Mr Alfian, who has broken his silence concerning the matter on October 2 with a Facebook post explaining his side, told mothership that his original intent had never been malicious, but had been meant to explore forms of dissent within the legal framework of the country.
He even said that perhaps he should have called the module “legal dissent and lawful resistance” instead of “Dialogue and Dissent in Singapore”, and said that he personally does not know how to set up a protest himself.
“There’s been a lot of misunderstandings in terms of what it means to dissent and resistance. Maybe I should have called it legal dissent and lawful resistance. I myself don’t even know how to (protest), so how can I teach that?”
The playwright clarified that what he wanted to do was to explore creative ways of disagreement, “really to try to take a look at how people do it within a society where you cannot do many things. But what can you do within the bounds of the law, like satire and stand-up for example? These are still forms of dissent.”
This would serve, he believed to empower young people and to let them know that their voices matter.
“A lot of young people think they are so powerless in Singapore, that they can’t really participate and their voice don’t matter. But there are creative ways to say no, and your ‘no’ still matters. You should take heart because your voice matters as young people.”
He even addressed the issue to bringing the students to Hong Lim Park. “Going to Hong Lim Park… If all the students were Singaporeans, it is fine. But half of the class are foreigners on scholarships and student visas.
I want them to go to Hong Lim Park because that’s the only space for legal protests. I want them to have a sense of what the space is like. But what if one of them suddenly wants to test the limits? Who’s going to be responsible for that?”
He also told mothership that he respected the decision from Yale-NUS to cancel the module, but that he received it in good faith.
“I can’t say I was angry or disappointed, I just felt like, okay, the decision has been made and I respect that.”
Mr Alfian wrote on October 2, “I don’t like to be scapegoated” and said that felt that the school was taking advantage of his silence.
He had originally declined to speak on the matter, as he said he “expected the college to handle the matter in a transparent and professional manner.”
However, he was surprised that “a narrative was produced that was at odds with my own experience of interacting with the college.”
The playwright refuted the allegations that he had rejected the revisions to the module, among others, and said that he was being caricatured “as defiant, reckless and incompetent.”
He also said he has a trail via emails and WhatsApp messages that would back up his side.
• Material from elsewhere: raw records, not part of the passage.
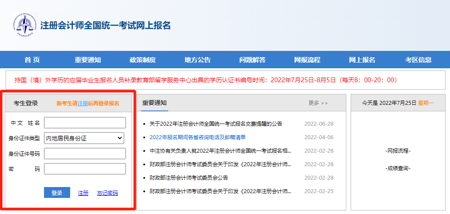
Task: Open 问题解答 from the navigation bar
Action: (x=252, y=60)
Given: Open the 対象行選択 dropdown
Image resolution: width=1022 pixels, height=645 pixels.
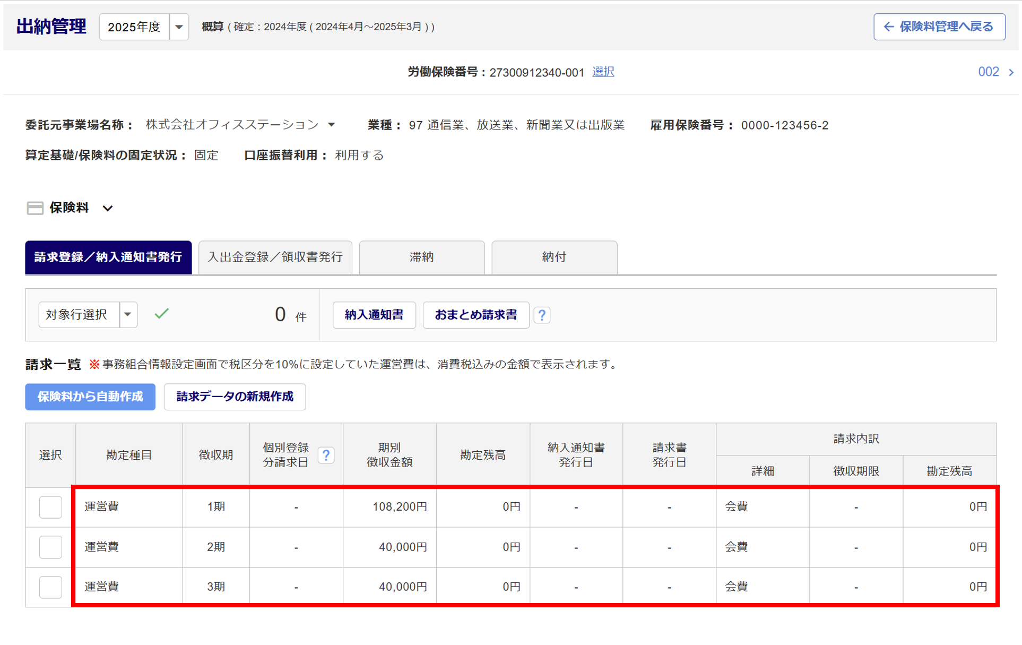Looking at the screenshot, I should click(x=128, y=315).
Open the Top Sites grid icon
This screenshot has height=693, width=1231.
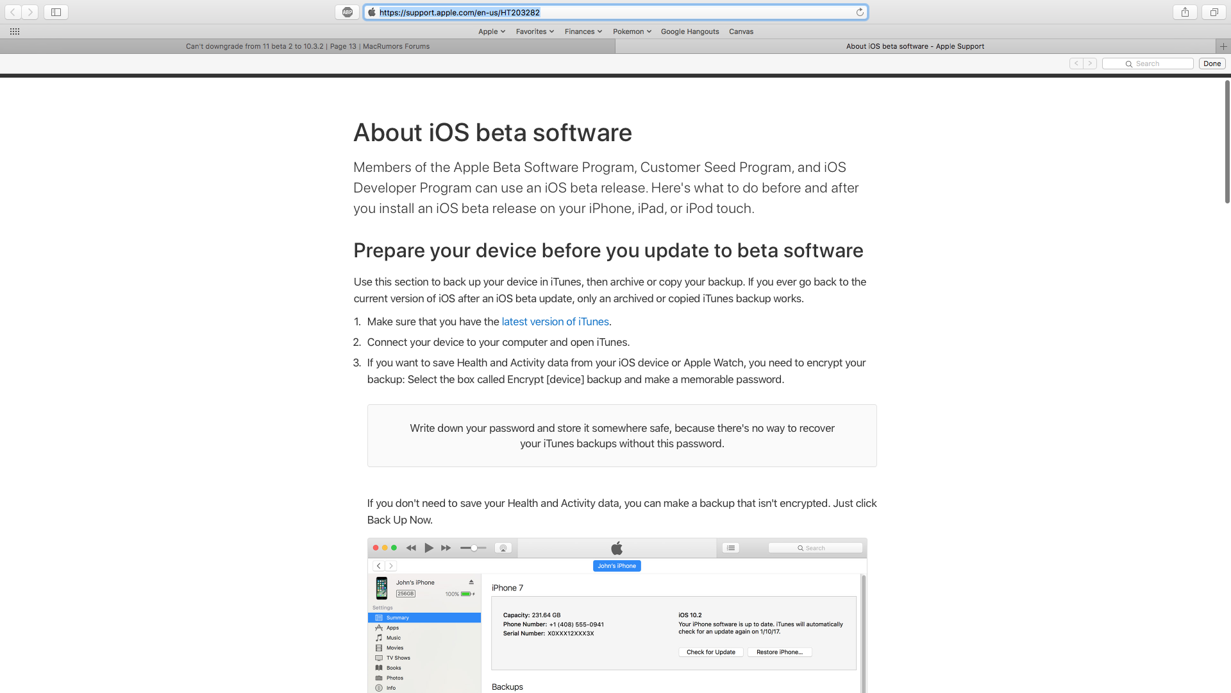click(x=15, y=31)
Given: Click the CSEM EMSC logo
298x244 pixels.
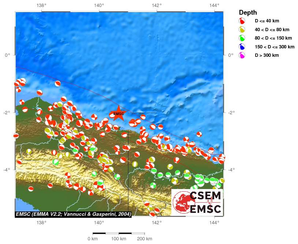Looking at the screenshot, I should (x=197, y=202).
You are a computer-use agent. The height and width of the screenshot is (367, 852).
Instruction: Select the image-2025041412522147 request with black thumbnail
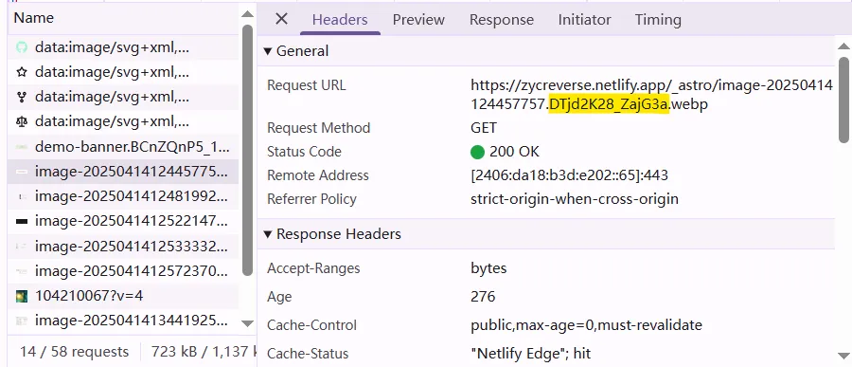123,221
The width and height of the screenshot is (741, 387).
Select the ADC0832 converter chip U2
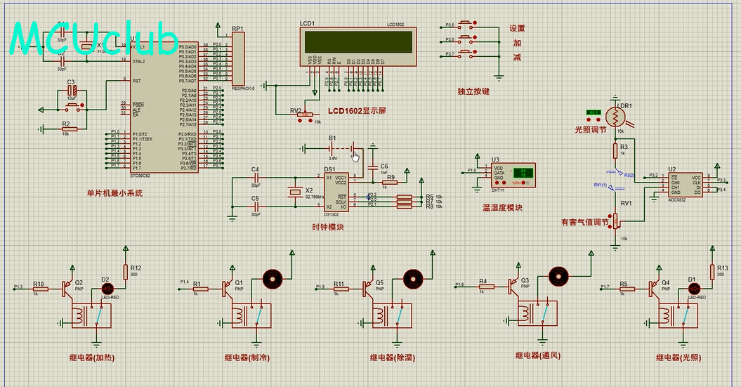685,185
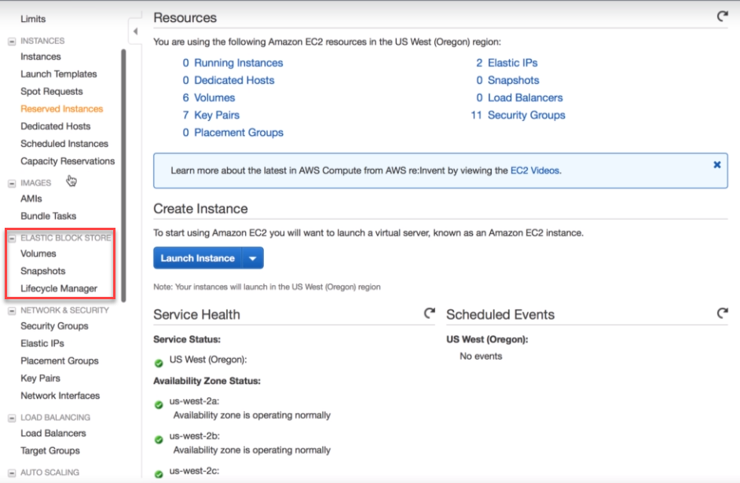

Mr Alfian wrote, “I can say, in all honesty, that I do not care at all whether the decision to cancel the programme was made internally or whether there was external pressure. I think it is the college’s prerogative to cancel it based on their own risk assessment or even evaluation of its academic merit (though I have to mention that no issue regarding the programme’s lack of academic rigour had ever been raised with me). It is not my mission to find out why. But what I care about is that the college takes full responsibility for their decisions, and not try to shift the blame on my supposed non-compliance.”